TAREFA: Transcreva sem alterações o trecho da entrevista abaixo sobre transparência bancária, começando em "O Parlamento discute" e seguindo até "crédito em Portugal.".

EXCERTO DO TEXTO:
António Leitão Amaro, relator do projeto que PSD, CDS, BE e PCP levam hoje à comissão de Orçamento e Finanças, explica ao ECO o que pretendem os partidos com as novas regras de transparência bancária.
O Parlamento discute esta sexta-feira uma proposta conjunta do PSD, CDS, Bloco de Esquerda e do PCP que visa reforçar a transparência nos processos de capitalização de bancos com recurso a dinheiro público. Na prática, os deputados querem saber quem são os grandes devedores em situação de incumprimento nos bancos que foram ajudados pelo Estado desde 2007. Em entrevista ao ECO, António Leitão Amaro, deputado do PSD e relator da proposta que vai a debate ao início da tarde na Comissão de Orçamento, Finanças e Modernização Administrativa, recusa a ideia de se tratar de “um exercício voyeurista ou de striptease bancário” da parte dos deputados. E acredita que as novas regras vão aumentar a exigência sobre as práticas de concessão de crédito em Portugal.
Que regras de transparência bancária vão ser discutidas esta sexta-feira?
Trata-se de uma proposta que é subscrita pelo PSD, CDS, Bloco de Esquerda e PCP e que procura melhorar o que foram as iniciativas originais destes quatro partidos. O PS sempre se opôs, como aliás se opôs à transparência no caso da comissão parlamentar de inquérito à Caixa Geral de Depósitos (CGD). Mesmo depois de o tribunal ter decidido que o Parlamento devia ter acesso à informação, o PS fechou a comissão de inquérito à pressa para que não se soubesse o que é que tinha acontecido nas duas enormes capitalizações em cinco anos. O PS sempre quis fugir à transparência, sabe-se lá do que tem medo. O PSD nunca desistiu dessa transparência.
O que prevê esta proposta conjunta?
Essencialmente procura criar dois regimes: por um lado, garantir que as comissões parlamentares de inquérito não voltam a ser alvo destas tentativas de silenciamento, ficando claro que estas comissões terão acesso a informação bancária sem que os argumentos de sigilo bancário e de supervisão possam ser oponíveis. Por outro lado, há um regime verdadeiramente inovador em que os bancos que receberam ou venham a receber ajuda pública à sua capitalização estão sujeitos a um mecanismo de transparência e controlo apenas sobre créditos de valor muito elevado que tenham sido incumpridos ou reestruturados por força do incumprimento e, por consequência disso, tenha havido impacto no capital.

MATERIAL RECOLHIDO:
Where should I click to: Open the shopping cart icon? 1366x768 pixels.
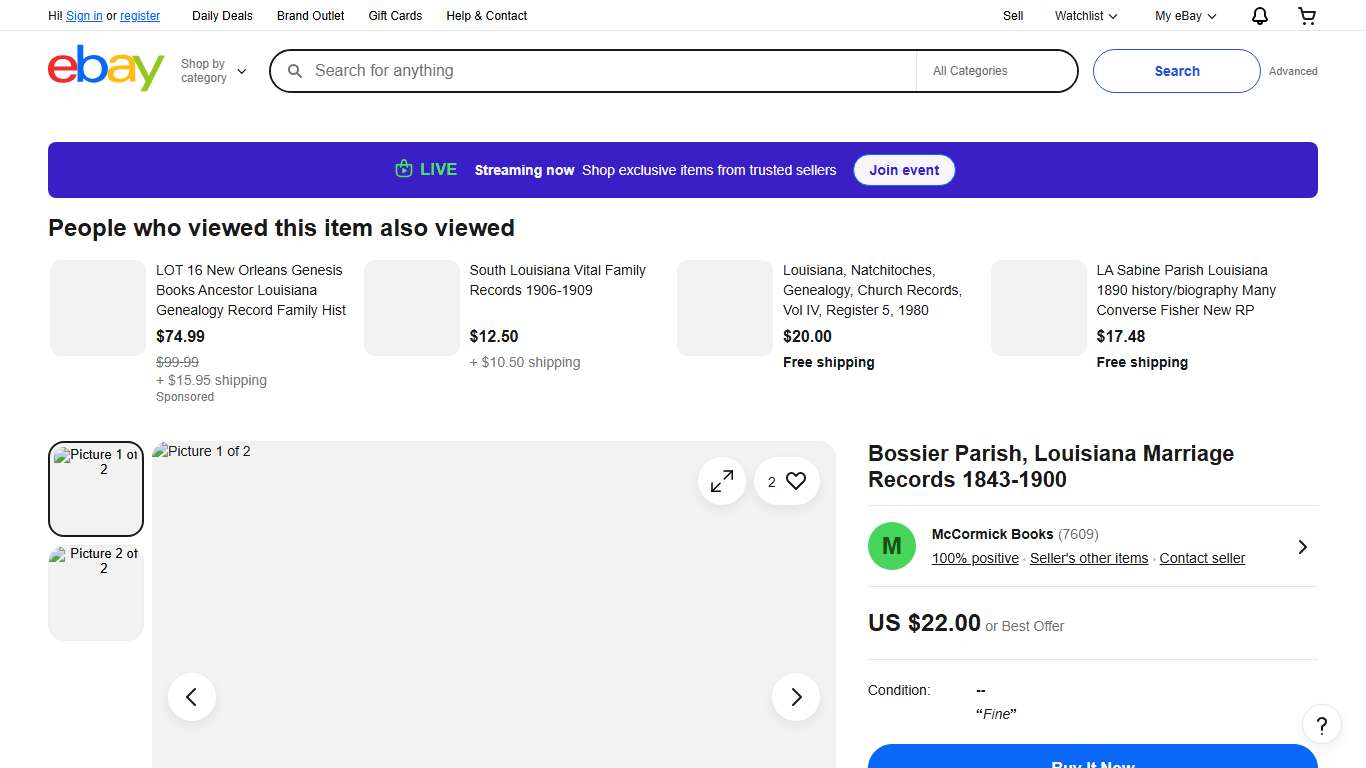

RESULTADO:
O Parlamento discute esta sexta-feira uma proposta conjunta do PSD, CDS, Bloco de Esquerda e do PCP que visa reforçar a transparência nos processos de capitalização de bancos com recurso a dinheiro público. Na prática, os deputados querem saber quem são os grandes devedores em situação de incumprimento nos bancos que foram ajudados pelo Estado desde 2007. Em entrevista ao ECO, António Leitão Amaro, deputado do PSD e relator da proposta que vai a debate ao início da tarde na Comissão de Orçamento, Finanças e Modernização Administrativa, recusa a ideia de se tratar de “um exercício voyeurista ou de striptease bancário” da parte dos deputados. E acredita que as novas regras vão aumentar a exigência sobre as práticas de concessão de crédito em Portugal.